Of course, it could all be an act. Her father had once hamstrung one of his own young warriors, a male not even fully grown, and sent him to beg MoonBound for sanctuary. Hunter had taken the youth in, and the clan had nursed him back to health, only to have him poison their water supply.
Seven clan members had died, and now, forty years later, three still suffered from the effects of the poison. The kid escaped before MoonBound could catch him, but he’d fared no better when he arrived back at ShadowSpawn. Kars had reportedly wasted no time in slaying the male, whose injury had left him unable to hunt or fight.
No, Hunter wasn’t prepared to trust any ShadowSpawn member, and that included Aylin.
“I really need you to see Nicole when we get to MoonBound,” he said to her. “You’re still limping.”
They trudged through the snow more slowly than he’d have liked, given that the woods were full of humans, but clearly, her injury was still bothering her.
She’d been following in his tracks, but now she eased up next to him, her face partially covered by the hood of the jacket he’d scrounged from the cabin’s supply closet. He barely felt the cold, but she’d been shivering since she woke up.
“It’s not the wound,” she said. “I mean, the wound took longer to heal than it would for most of us, but I’ve always been a bleeder.” Her cheeks flushed, and he wondered if it was from the cold or the subject. “The limp is something I’ve had my whole life. I was born with a twisted thigh bone.”
“A twisted thigh bone?” He laughed, and Aylin stopped dead in the snow.
“You think that’s funny?”
“Hardly.
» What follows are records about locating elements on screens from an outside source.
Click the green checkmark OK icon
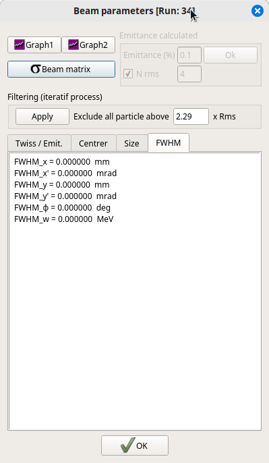Screen dimensions: 269x463 pyautogui.click(x=127, y=445)
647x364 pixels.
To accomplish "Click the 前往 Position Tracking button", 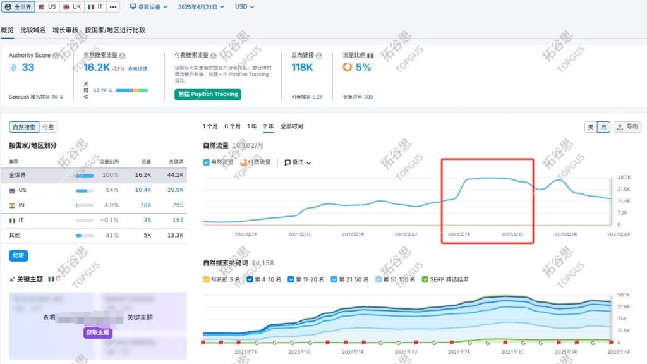I will (208, 94).
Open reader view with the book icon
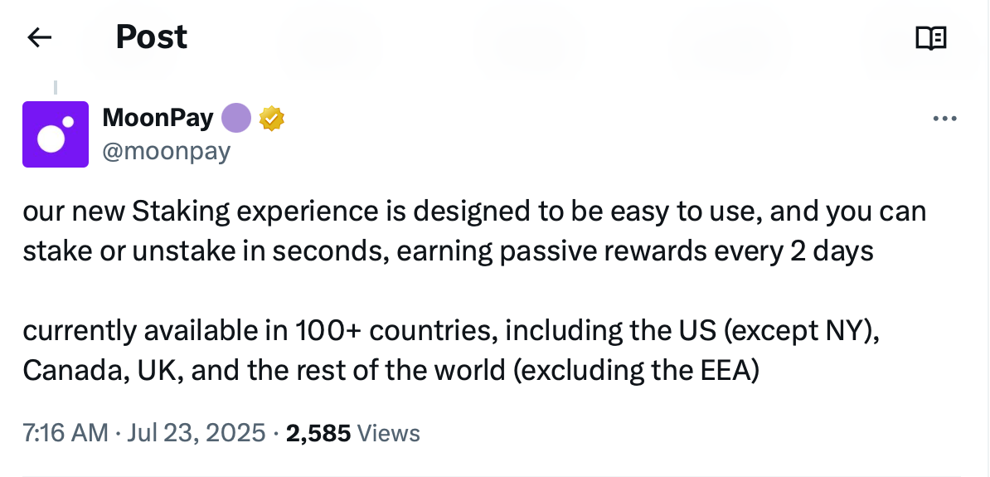The height and width of the screenshot is (477, 990). pyautogui.click(x=930, y=37)
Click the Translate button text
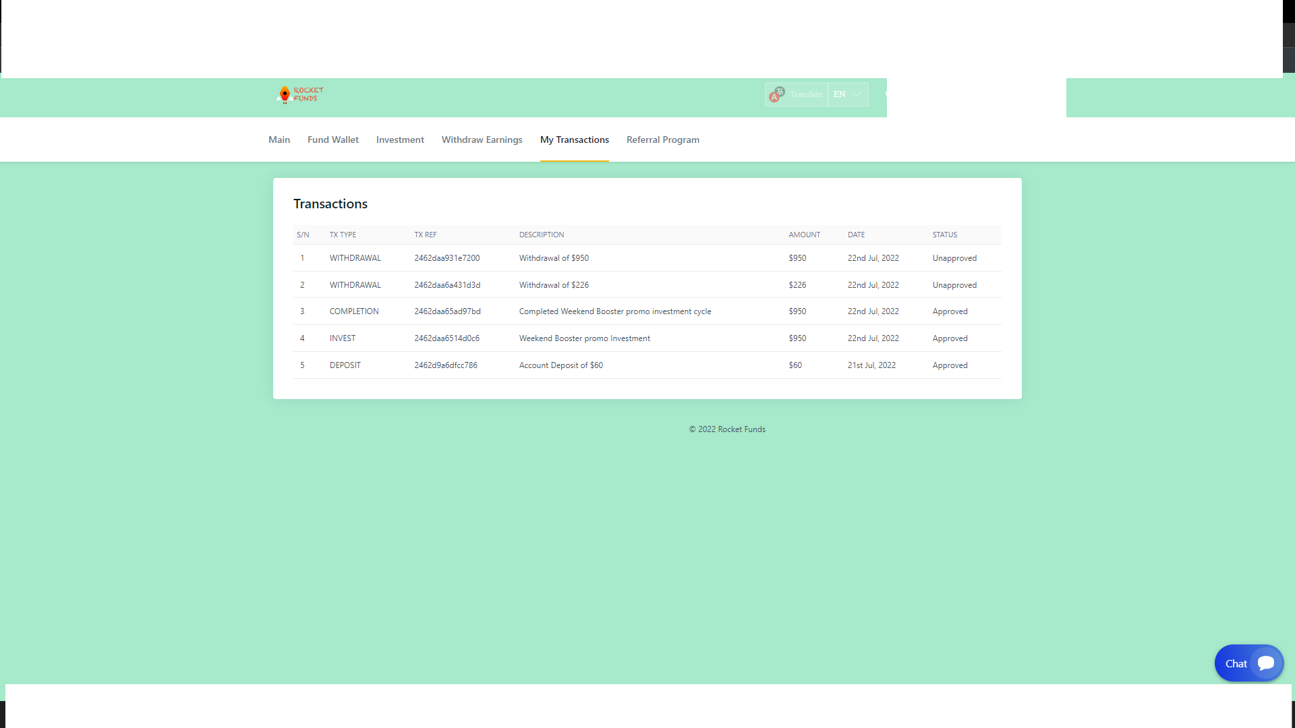 (806, 94)
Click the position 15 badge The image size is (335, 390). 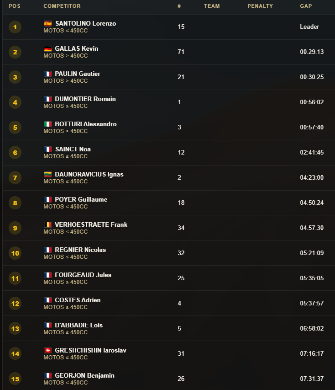[15, 379]
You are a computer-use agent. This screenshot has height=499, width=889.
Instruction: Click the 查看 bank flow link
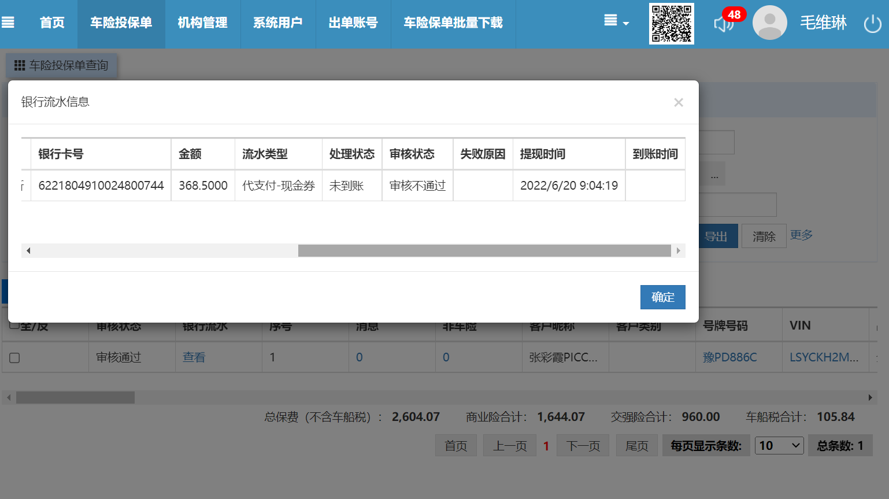194,357
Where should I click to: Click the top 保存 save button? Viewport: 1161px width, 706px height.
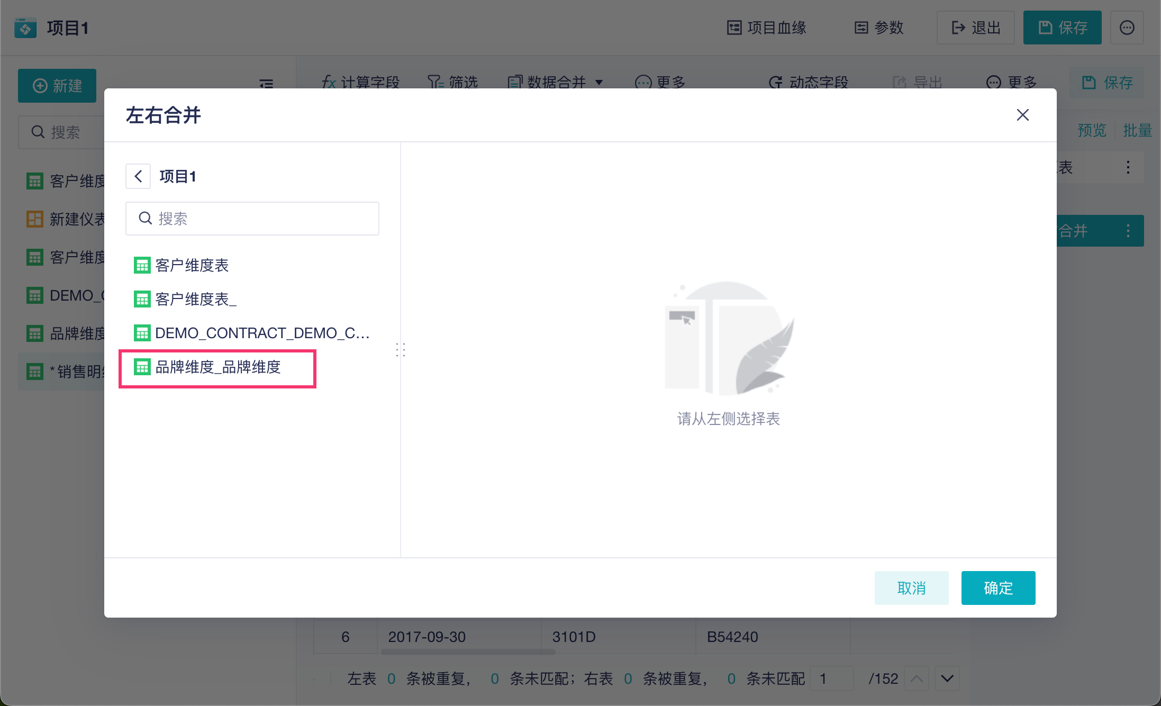[1062, 28]
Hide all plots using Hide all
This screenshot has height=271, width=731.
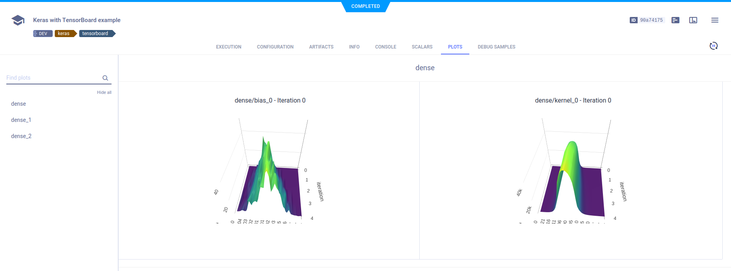104,92
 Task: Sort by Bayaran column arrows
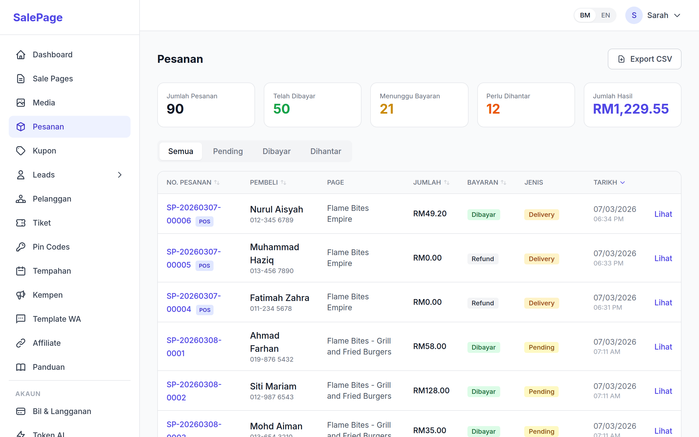[x=503, y=182]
I’m laughing at the rumors about you.”
She stiffened. “And what have the rumors said?”
“That you’re a hideous, deformed hunchback.”
A blast of wind blew her hood off, and she pushed it back into place with an irritated shove. “How very Shakespeare.” Hunter had heard of Shakespeare, but he had no idea what Aylin was talking about. He must have looked perplexed, because she added, “Shakespeare made Richard III of England out to be a deformed hunchback, which wasn’t true. He had a curved spine, but he wasn’t a Quasimodo.”
There she went surprising him again. “You must like to read.”